Wk 5: Artist Conversation- Justin Lee Rightsell

Artist: Justin Rightsell

Gallery: Dr. Maxine Merlino Gallery

Exhibition: An Evocation, an Altar, a Relic, and an Obelisk

Media: installation, photography, audio

Instagram: homes_for_america

Website: JustInterference

Justin Rightsell is currently a second year graduate in the department of the arts for photography at CSULB. He earned his BFA in photography in 2010 at the same school. Rightsell mentioned that he has had strange occurrences ever since he was small, such events like abductions by spirits and physic interactions. This is more commonly known as sleep paralysis. Rightsell is a firm believer of cultism that is rooted in ancient philosophy and the paranormal. His sense of distrustfulness towards western culture branches from the political nature of the culture itself, and also its dominance in the status quo. Rightsell’s particular art traces events from his life, events from the past, present, and even in the future. Through art, he explores his sexuality and identity in a peculiar way.
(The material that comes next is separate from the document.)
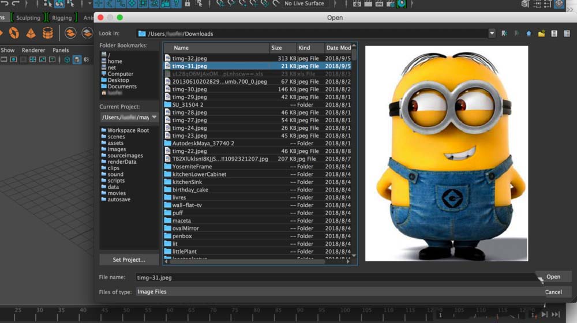Open the Renderer panel menu
Image resolution: width=577 pixels, height=323 pixels.
33,50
Rightsell has about three art pieces in the exhibit alone. His obelisk, altar, and pendulum intrigued me the most of the three. All three of these pieces were put together at the far end of the room, typically where most altars are located. Beside the altar was a list of materials that he used and other information about his exhibit. However, the printed list was ripped into slips or parts and pinned onto the wall in a particular order. Unfortunately, I wasn’t tall enough to see the list from the top, but the paper that I saw at eye level seemed to be a list of words that seemed related to what we believed cults had been associated with. Words such as renewal of life, dimensions, shadows, and demons were present and somewhat evident in the dimmed room. The artist specified exactly what materials he used,and where he recorded his audio, another part of his exhibit. The altar was mainly made up of wood fixed in an interesting order. Above a frame, was something that looked like a metal sheet with black sprayed outlines of his hands. Under that, was an eerie looking picture of perhaps a dark room with a large window that looks out to a forest. At an angle, the lighter parts seemed to be a silhouette of a person. The altar also had a ledge that held a bottle with soil in it, perhaps an offering. The “branch” on the right had a small object dangling from something that looked like a metal wire. I did not understand what that could have represented, but would like to know. In front of the altar was a black -painted obelisk, something he mentioned that represented his self-internalized view of masculinity. It wasn’t fully painted, but I perceived it to be his soul, surrounded by shadows. The pendulum that is suspended in front of the obelisk was something that he said was used to communicate to spirits. There is a lot of meaning and representation found in his art pieces, however, I needed the understanding of cultism to get a sense of particularly why Rightsell chose this kind of set up.

I found Rightsell’s exhibit to be quite intriguing. I don’t think I have that close of a connection to the paranormal or to his particular belief, however, little bits of knowledge that I have gathered so far in school or outside of school allows me to understand his art at the very least. His altar has similarities to the altar I have at home, such as photos, its height, its place in the room, as well as an offering. The eeriness of the atmosphere, after hearing a bit more about his beliefs and background, reminded me of perhaps my own encounters with the supernatural. I had experienced sleep paralysis before, a terrifying situation to be in. I had no control of my limbs and seemed to be suffocating when I tried to breathe. My eyes often play tricks on me as well, but I usually brush it off due to the fact that I don’t sleep as much as I used to. These events often include seeing things and then looking again to find them gone, or seeing shadows that disappear. I just have a superstitious view on things but found his exhibit very intriguing.